Изюминка гордоновского спектакля -- дискуссия в прямом эфире. В антракте налаживается связь между «Школой современной пьесы» и радиостанцией «Эхо Москвы», на помост поднимаются две персоны, отвечают на вопросы Ведущего, зрителей и радиослушателей. Вопросы, разумеется, как-то связаны с романом Достоевского, но и с современной жизнью тоже: Гордон вообще много делает для того, чтобы вернуть «Бесам» жестяное публицистическое звучание. 21 марта поднявшимися персонами стали Александр Починок и Дмитрий Рогозин, оба в сравнении с актерами выглядели невыразительно и неестественно.
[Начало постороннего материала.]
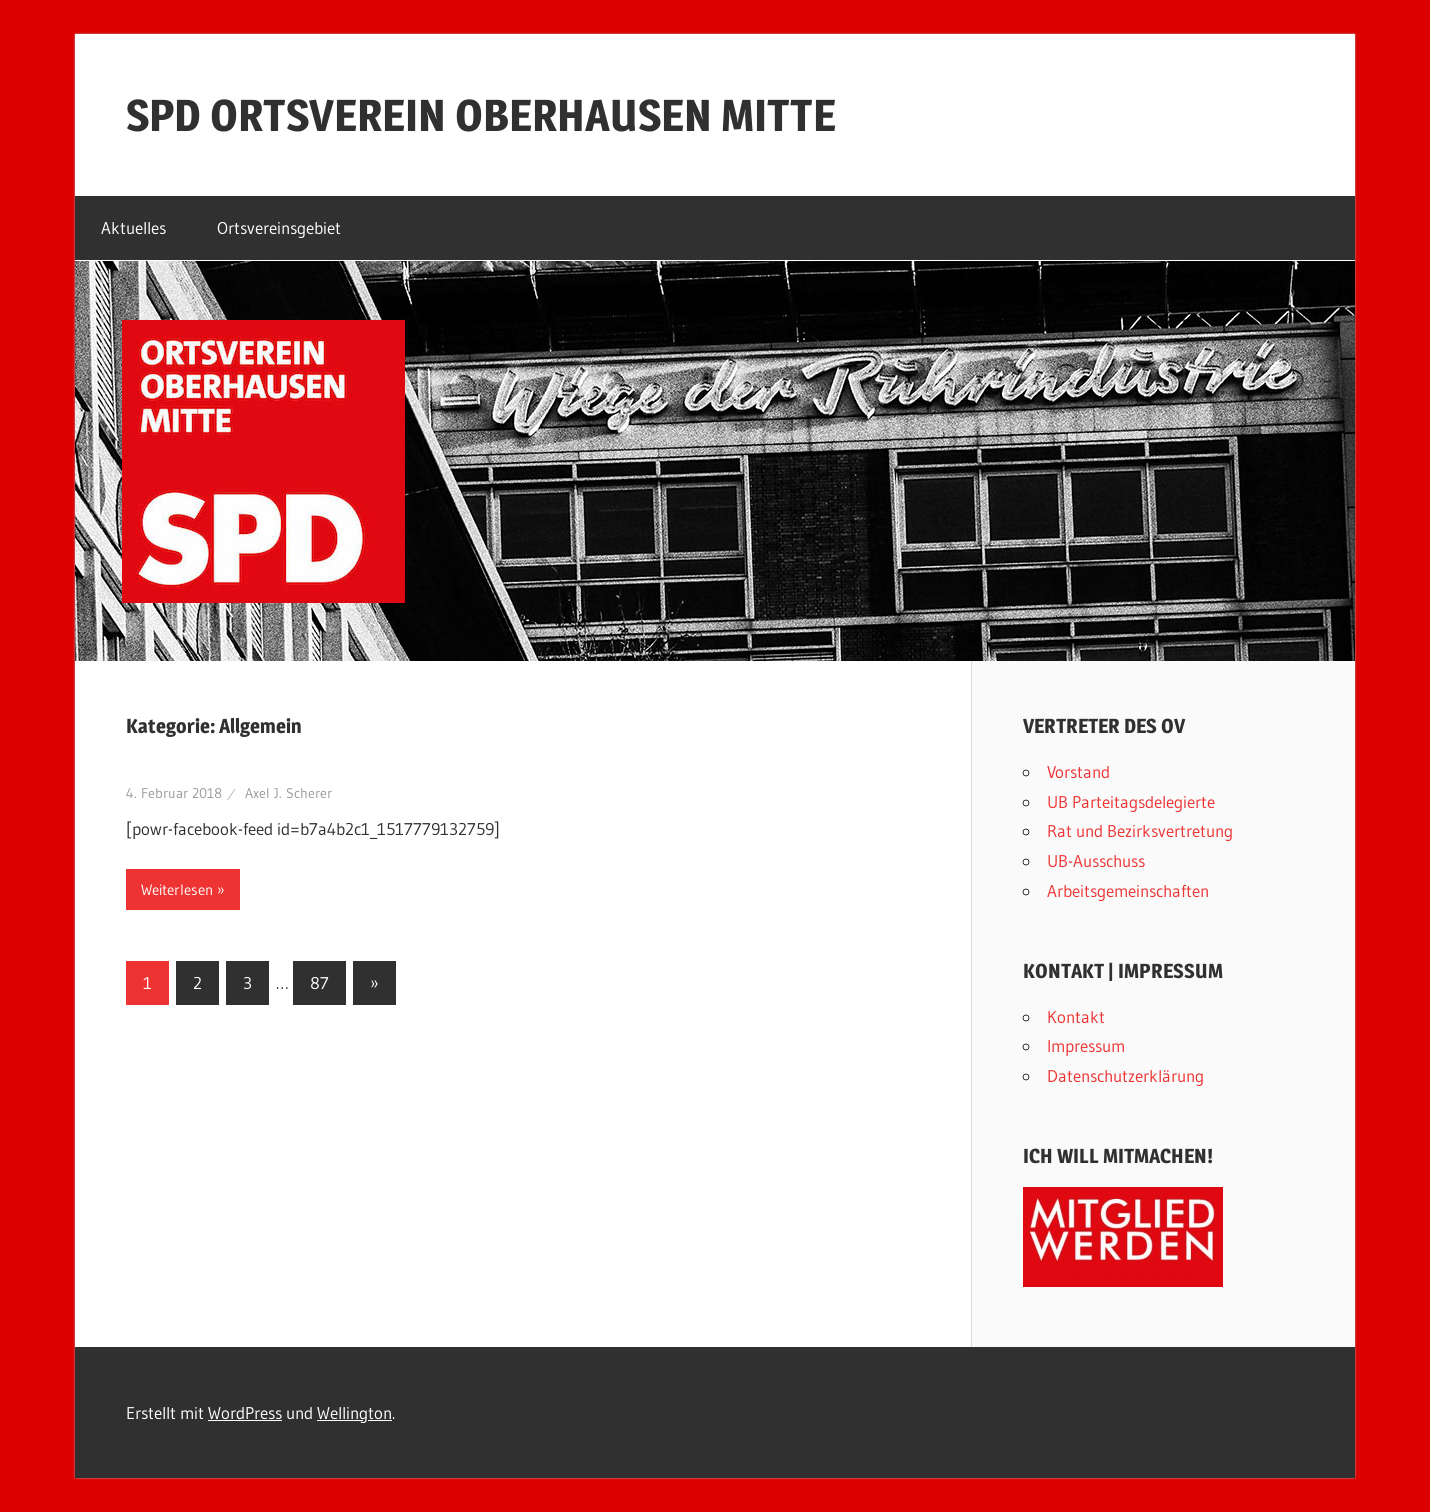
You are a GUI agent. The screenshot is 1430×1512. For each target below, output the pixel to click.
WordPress (245, 1412)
Однако идея себя оправдала -- нельзя забыть вопрос, заданный одним из умных слушателей «Эха»: «С какими персонажами «Бесов» вы ассоциируете себя лично?»
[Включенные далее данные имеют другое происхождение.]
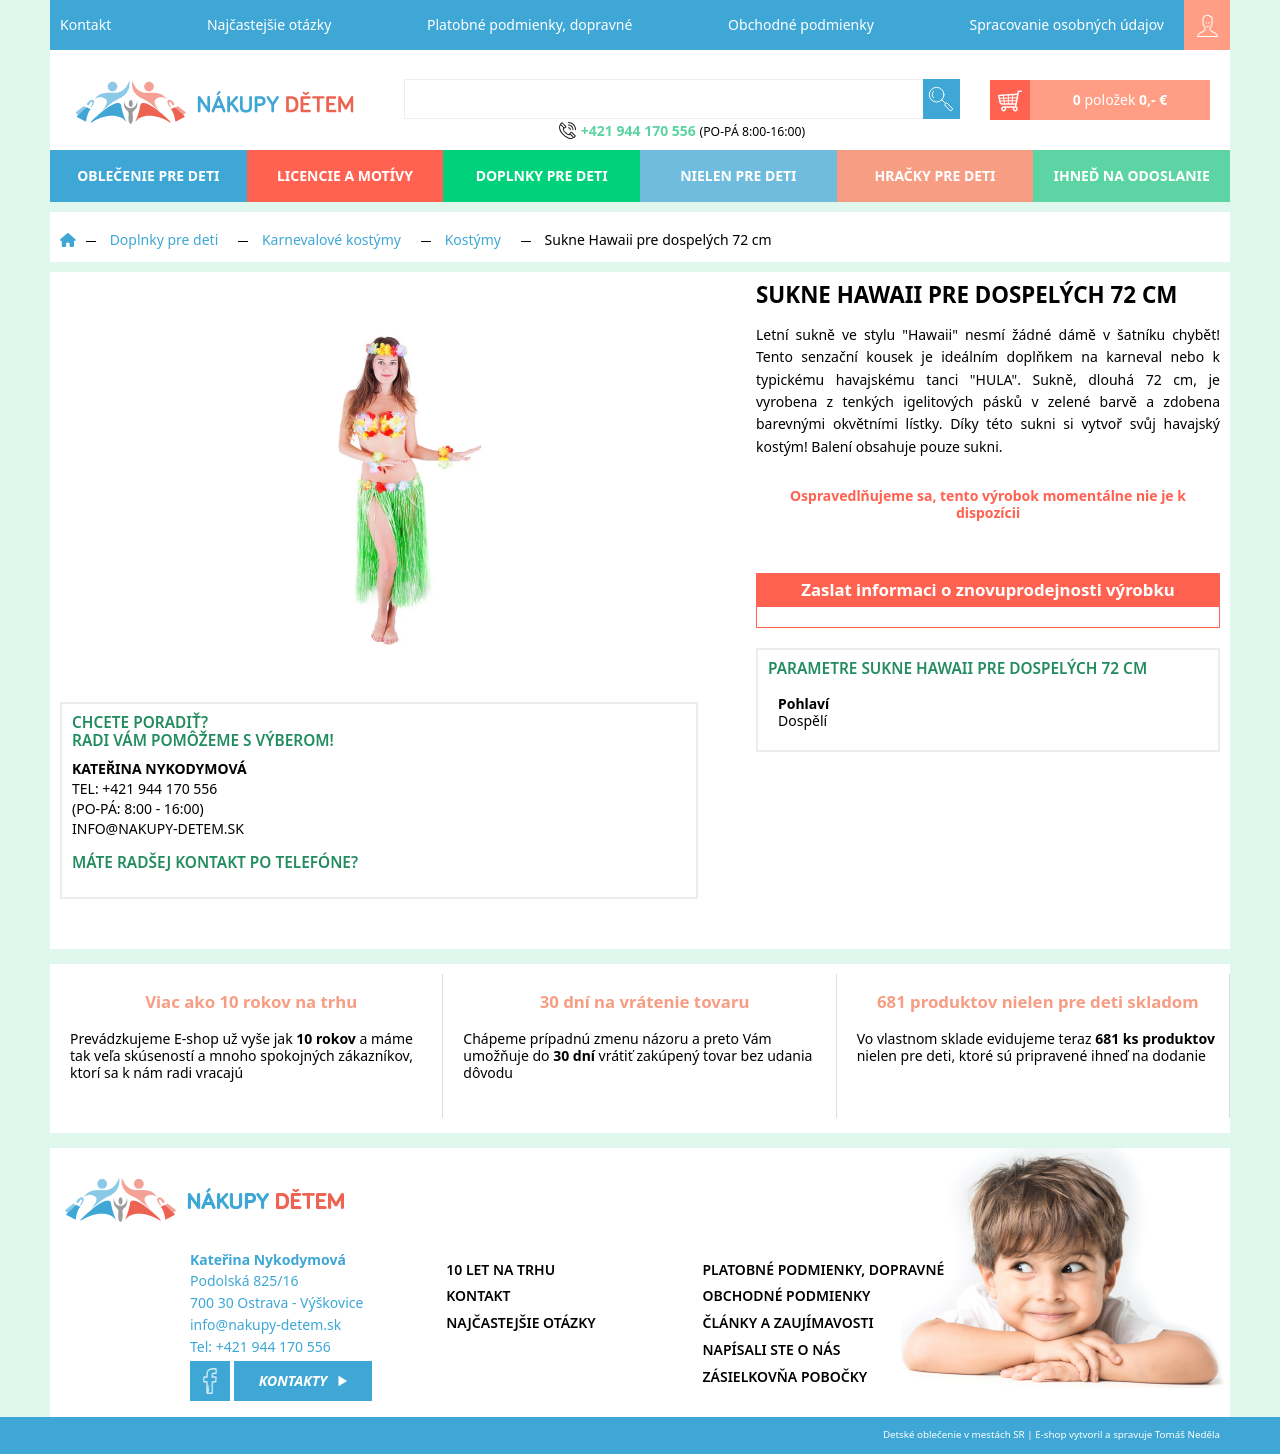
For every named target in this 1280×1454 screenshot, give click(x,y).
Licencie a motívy (345, 175)
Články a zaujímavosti (788, 1322)
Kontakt (85, 24)
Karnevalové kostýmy (331, 239)
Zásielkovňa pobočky (785, 1376)
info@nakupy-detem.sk (265, 1324)
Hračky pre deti (935, 175)
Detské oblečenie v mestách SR (954, 1434)
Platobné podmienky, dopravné (529, 24)
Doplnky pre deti (542, 175)
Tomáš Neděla (1187, 1434)
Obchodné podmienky (801, 24)
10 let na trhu (500, 1269)
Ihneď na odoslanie (1132, 175)
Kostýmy (473, 239)
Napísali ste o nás (772, 1349)
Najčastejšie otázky (269, 24)
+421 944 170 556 (273, 1346)
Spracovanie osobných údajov (1067, 24)
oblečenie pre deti (148, 175)
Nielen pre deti (738, 175)
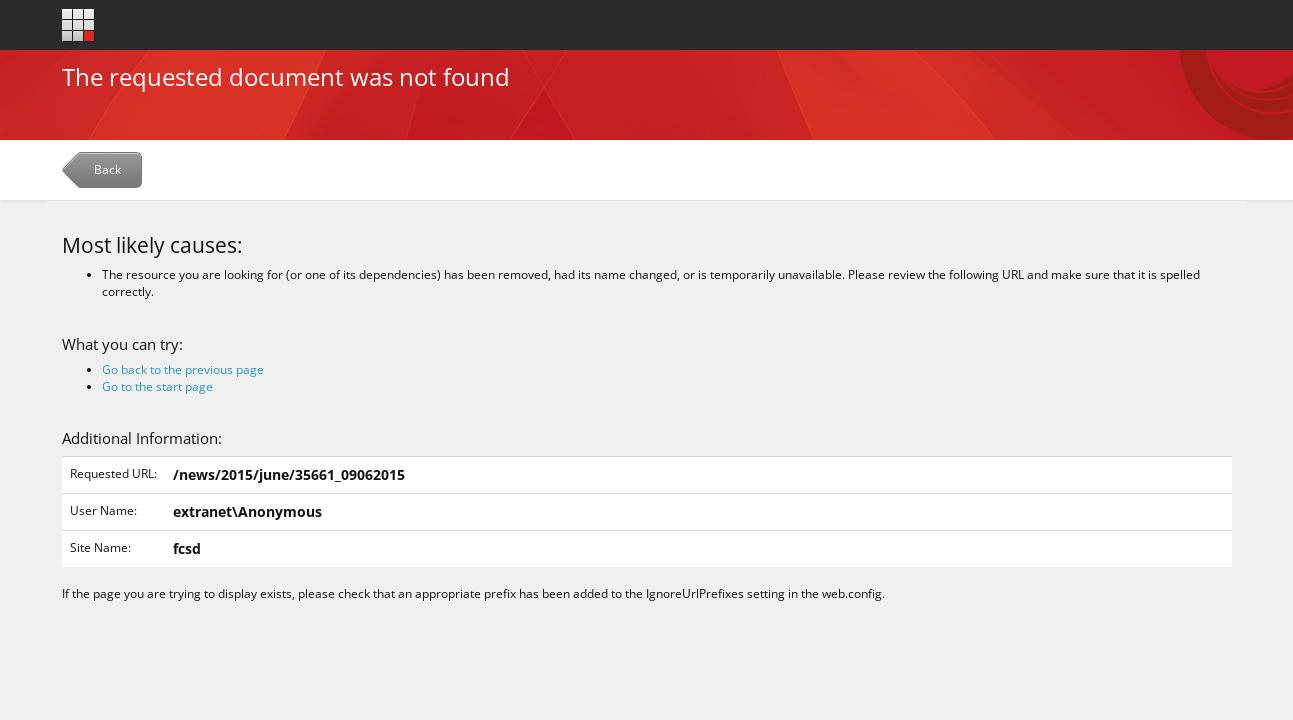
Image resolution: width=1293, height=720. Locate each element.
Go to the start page (157, 386)
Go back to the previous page (183, 369)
В целом же телешоу на сцене не удалось и не могло удасться. Пространство сцены отличается от телеэкрана тем, что сохраняет за нашей сетчаткой право выбора. Гамлет бьется с Лаэртом: мы можем следить за поединком или впериться в лицо Гамлету; можем первыми углядеть, как умирает Гертруда, можем смотреть на сцену безучастно, вспоминая безумную Офелию, можем любоваться Клавдием, зная, что он сейчас тоже умрет, -- куда направить и на чем сфокусировать взгляд, каждый решает сам для себя. Камера убивает эту свободу, делает зрелище принудительным: смотри вот на ЭТО. «Одержимые» Александра Гордона -- довольно плохой театр; именно потому, что это театр, подчиненный правилам телекамеры.